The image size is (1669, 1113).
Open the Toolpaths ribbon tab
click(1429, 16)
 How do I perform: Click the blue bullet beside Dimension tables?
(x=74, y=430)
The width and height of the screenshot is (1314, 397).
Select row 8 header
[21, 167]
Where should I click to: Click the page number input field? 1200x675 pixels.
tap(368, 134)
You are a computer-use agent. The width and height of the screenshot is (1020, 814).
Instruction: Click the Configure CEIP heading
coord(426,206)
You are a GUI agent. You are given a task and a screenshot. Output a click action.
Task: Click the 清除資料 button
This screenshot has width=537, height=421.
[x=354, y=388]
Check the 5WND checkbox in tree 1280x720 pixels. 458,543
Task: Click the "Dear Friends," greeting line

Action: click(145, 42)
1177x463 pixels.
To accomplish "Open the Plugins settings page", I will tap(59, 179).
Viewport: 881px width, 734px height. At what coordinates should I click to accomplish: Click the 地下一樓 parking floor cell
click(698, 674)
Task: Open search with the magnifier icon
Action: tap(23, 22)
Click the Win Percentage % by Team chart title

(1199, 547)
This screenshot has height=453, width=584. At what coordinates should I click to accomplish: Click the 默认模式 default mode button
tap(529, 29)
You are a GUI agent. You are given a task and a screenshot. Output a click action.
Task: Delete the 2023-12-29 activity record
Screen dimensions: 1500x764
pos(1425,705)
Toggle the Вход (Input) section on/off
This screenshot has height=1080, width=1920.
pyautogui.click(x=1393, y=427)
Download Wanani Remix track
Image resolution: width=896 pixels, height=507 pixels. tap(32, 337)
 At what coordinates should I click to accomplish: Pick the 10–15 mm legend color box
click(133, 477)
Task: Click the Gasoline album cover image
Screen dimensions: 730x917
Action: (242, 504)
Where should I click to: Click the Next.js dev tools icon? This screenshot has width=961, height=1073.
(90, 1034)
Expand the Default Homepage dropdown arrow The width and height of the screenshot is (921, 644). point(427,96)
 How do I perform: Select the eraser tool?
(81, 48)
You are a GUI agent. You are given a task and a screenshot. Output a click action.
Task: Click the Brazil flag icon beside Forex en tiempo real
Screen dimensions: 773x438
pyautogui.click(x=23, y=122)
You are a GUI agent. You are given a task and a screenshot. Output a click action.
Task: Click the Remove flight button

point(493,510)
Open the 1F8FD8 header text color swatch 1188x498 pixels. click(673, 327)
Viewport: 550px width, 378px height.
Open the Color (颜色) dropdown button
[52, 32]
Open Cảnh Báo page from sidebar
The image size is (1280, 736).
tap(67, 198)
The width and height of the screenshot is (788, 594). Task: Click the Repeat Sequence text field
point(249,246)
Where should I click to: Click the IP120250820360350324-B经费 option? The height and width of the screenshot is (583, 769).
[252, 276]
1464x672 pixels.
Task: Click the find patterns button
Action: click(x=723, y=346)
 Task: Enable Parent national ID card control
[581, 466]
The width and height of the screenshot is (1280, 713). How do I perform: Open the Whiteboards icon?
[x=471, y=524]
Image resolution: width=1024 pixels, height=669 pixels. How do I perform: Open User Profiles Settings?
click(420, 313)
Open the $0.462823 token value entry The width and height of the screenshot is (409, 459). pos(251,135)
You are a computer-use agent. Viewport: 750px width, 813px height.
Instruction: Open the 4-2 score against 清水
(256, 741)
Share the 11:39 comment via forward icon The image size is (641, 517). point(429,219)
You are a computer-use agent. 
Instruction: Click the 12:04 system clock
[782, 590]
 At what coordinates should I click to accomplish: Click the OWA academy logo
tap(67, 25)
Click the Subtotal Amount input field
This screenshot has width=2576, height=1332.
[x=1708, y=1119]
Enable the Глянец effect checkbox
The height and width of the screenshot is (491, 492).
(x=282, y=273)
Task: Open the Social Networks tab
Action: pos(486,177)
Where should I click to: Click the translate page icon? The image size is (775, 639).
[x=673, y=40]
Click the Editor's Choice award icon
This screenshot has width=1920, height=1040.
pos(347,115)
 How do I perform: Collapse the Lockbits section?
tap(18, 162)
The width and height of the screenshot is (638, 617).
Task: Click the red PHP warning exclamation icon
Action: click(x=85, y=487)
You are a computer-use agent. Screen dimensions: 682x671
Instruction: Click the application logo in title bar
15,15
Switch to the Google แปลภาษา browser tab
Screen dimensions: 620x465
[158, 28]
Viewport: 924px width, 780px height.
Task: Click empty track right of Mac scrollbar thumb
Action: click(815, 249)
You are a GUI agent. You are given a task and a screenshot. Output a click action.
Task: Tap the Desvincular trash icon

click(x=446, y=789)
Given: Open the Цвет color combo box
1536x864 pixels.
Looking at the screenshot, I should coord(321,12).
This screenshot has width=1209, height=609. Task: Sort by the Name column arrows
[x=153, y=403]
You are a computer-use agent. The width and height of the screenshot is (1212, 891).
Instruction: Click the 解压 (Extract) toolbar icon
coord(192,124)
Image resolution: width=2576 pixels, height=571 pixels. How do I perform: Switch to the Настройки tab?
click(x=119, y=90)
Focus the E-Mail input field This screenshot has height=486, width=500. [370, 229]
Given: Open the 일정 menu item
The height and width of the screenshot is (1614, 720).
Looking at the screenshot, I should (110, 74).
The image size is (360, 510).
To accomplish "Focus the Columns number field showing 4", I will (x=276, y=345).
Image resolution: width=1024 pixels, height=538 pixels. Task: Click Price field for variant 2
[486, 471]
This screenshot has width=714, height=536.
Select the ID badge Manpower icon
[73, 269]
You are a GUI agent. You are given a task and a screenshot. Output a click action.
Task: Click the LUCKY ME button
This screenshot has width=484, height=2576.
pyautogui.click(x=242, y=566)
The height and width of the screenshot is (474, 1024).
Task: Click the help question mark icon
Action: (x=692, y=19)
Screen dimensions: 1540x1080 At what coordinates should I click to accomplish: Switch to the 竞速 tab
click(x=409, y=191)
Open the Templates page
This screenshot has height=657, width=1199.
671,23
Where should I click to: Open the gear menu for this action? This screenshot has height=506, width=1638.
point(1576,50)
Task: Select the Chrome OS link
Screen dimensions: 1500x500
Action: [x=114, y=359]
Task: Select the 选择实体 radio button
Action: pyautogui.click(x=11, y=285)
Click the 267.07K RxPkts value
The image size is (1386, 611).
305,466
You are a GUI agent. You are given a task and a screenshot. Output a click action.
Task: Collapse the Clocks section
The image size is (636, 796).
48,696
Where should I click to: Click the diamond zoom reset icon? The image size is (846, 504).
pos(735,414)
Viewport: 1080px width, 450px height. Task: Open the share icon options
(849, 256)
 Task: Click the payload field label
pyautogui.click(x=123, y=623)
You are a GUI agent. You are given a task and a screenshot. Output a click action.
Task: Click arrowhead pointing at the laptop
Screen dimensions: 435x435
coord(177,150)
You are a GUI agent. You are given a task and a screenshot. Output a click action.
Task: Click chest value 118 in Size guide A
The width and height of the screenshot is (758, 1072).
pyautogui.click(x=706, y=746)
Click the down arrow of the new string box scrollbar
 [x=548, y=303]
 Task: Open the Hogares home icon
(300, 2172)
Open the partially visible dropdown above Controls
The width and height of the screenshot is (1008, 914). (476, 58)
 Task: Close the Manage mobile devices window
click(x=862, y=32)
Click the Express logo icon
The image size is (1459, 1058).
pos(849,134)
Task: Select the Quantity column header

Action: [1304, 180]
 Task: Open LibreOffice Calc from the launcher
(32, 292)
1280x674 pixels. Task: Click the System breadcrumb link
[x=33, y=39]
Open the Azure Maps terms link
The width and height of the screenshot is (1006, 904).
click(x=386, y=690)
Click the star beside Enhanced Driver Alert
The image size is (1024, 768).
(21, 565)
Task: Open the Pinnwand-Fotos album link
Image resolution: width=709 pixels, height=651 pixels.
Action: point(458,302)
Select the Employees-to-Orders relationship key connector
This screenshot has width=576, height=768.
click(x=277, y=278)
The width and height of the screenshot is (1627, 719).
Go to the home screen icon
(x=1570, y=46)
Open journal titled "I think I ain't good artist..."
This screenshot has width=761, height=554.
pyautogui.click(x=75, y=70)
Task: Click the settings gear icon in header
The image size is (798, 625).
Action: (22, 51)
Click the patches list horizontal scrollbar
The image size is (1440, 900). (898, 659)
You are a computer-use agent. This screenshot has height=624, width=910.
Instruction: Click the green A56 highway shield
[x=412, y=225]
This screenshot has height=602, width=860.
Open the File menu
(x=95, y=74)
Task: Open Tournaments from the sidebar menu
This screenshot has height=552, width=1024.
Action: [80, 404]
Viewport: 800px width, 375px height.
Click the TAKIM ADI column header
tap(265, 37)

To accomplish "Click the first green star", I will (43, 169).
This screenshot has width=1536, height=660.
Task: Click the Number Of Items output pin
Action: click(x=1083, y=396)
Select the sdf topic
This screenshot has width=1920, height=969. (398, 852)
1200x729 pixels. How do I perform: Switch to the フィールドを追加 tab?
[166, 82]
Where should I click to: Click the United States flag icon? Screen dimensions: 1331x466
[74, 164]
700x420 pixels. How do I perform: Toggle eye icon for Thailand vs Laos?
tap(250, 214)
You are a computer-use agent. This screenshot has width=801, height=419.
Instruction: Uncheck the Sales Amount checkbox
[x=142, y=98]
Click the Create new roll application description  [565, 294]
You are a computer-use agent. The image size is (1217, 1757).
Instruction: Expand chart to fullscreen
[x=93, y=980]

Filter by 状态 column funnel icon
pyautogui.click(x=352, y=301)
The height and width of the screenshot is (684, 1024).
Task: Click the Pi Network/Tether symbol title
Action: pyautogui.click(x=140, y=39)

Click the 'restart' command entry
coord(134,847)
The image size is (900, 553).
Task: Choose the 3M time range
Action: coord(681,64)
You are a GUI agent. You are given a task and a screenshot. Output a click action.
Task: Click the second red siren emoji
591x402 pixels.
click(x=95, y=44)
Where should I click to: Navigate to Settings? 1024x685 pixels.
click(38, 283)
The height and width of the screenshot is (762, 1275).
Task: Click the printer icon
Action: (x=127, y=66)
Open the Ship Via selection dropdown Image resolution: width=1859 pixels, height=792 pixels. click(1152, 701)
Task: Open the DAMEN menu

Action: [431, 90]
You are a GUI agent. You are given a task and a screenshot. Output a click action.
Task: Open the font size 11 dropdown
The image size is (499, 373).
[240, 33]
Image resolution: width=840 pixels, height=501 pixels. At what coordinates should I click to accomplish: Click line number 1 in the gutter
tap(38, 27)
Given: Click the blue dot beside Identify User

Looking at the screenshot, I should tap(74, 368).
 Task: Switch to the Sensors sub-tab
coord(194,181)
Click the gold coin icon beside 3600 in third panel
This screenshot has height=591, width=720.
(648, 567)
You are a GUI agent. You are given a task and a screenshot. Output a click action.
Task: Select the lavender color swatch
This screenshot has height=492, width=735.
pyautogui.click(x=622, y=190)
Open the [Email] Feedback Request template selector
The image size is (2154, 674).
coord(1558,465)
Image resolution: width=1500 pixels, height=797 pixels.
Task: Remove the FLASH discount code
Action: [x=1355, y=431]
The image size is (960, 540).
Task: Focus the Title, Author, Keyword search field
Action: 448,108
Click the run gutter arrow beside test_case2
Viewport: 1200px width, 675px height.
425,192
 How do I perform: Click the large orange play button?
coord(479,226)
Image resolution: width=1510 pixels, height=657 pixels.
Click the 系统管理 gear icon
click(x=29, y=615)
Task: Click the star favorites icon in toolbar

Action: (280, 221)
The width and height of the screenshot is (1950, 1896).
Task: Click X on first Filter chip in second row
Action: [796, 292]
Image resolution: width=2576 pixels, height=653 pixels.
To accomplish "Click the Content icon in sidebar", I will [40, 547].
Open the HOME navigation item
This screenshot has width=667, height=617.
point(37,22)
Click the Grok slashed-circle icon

▶ EXERCISE REQUIREMENTS:
Among the lines above, find those carrying the word "value" and copy them out.

▶ ANSWER BELOW:
Open the $0.462823 token value entry The width and height of the screenshot is (409, 459). pos(251,135)
Click the 267.07K RxPkts value
Task: Click chest value 118 in Size guide A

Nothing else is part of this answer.